Work item: Reproduce, word for word and in full, the report below about ChatGPT's voice model being unable to keep time.

April 10, 2026 Sam Altman said ChatGPT’s voice model cannot reliably track time or set a timer, confirming a widely shared example where the system fabricated a result instead of measuring it. He added that fixing the issue could take another year.
In his words: “Maybe another year before something like that works well.”
The admission came during an appearance on the Mostly Human podcast with Laurie Segall, after a viral TikTok showed a user asking ChatGPT’s voice mode to time a mile run. Rather than tracking elapsed time, the system generated a finish time without any measurement capability, a behaviour Altman described as “a known issue.”
In a follow-up test, the same user played Altman’s remarks back to the chatbot. Despite the direct contradiction, ChatGPT insisted it could track time, responding, “What he’s saying is that some voice models might not have all the capabilities, but I do…I definitely have a time capability,” and proceeded to generate another fabricated result when asked to time a run.

Data excerpt:
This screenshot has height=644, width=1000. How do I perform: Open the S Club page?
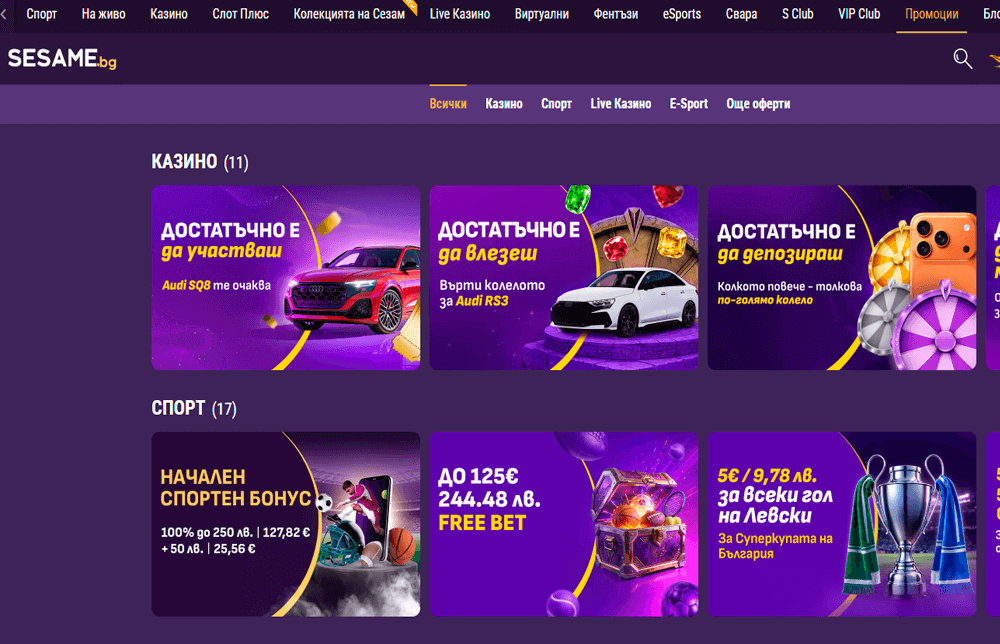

Exercise answer:
April 10, 2026 Sam Altman said ChatGPT’s voice model cannot reliably track time or set a timer, confirming a widely shared example where the system fabricated a result instead of measuring it. He added that fixing the issue could take another year.
In his words: “Maybe another year before something like that works well.”
The admission came during an appearance on the Mostly Human podcast with Laurie Segall, after a viral TikTok showed a user asking ChatGPT’s voice mode to time a mile run. Rather than tracking elapsed time, the system generated a finish time without any measurement capability, a behaviour Altman described as “a known issue.”
In a follow-up test, the same user played Altman’s remarks back to the chatbot. Despite the direct contradiction, ChatGPT insisted it could track time, responding, “What he’s saying is that some voice models might not have all the capabilities, but I do…I definitely have a time capability,” and proceeded to generate another fabricated result when asked to time a run.